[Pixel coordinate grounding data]
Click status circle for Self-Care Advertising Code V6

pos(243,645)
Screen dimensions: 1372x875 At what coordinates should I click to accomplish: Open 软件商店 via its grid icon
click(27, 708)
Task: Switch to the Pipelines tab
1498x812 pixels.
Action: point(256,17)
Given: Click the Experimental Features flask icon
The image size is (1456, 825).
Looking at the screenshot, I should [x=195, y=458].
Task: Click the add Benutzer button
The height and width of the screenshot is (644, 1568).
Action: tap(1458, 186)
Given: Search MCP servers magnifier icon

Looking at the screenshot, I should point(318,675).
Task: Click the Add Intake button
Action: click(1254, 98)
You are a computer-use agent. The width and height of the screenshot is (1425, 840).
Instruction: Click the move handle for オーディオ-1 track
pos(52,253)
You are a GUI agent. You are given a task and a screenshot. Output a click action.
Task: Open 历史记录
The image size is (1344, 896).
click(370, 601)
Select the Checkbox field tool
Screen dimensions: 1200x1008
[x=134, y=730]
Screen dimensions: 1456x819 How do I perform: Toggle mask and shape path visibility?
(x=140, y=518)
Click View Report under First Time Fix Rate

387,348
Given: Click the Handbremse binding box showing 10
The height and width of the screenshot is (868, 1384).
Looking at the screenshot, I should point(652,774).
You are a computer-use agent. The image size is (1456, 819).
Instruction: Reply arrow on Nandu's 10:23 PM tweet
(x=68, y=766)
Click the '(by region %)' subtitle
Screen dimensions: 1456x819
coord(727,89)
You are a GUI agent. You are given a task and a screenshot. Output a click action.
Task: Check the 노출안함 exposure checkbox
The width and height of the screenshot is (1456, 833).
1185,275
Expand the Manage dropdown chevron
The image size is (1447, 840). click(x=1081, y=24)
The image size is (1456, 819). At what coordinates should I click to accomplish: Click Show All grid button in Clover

▸ Goal of the exercise:
Set down, unchanged, only those lines above that fall between the line with "Click View Report under First Time Fix Rate" and the line with "Click the '(by region %)' subtitle", the two end lines included.

▸ Exercise answer:
Click View Report under First Time Fix Rate

387,348
Given: Click the Handbremse binding box showing 10
The height and width of the screenshot is (868, 1384).
Looking at the screenshot, I should point(652,774).
You are a computer-use agent. The image size is (1456, 819).
Instruction: Reply arrow on Nandu's 10:23 PM tweet
(x=68, y=766)
Click the '(by region %)' subtitle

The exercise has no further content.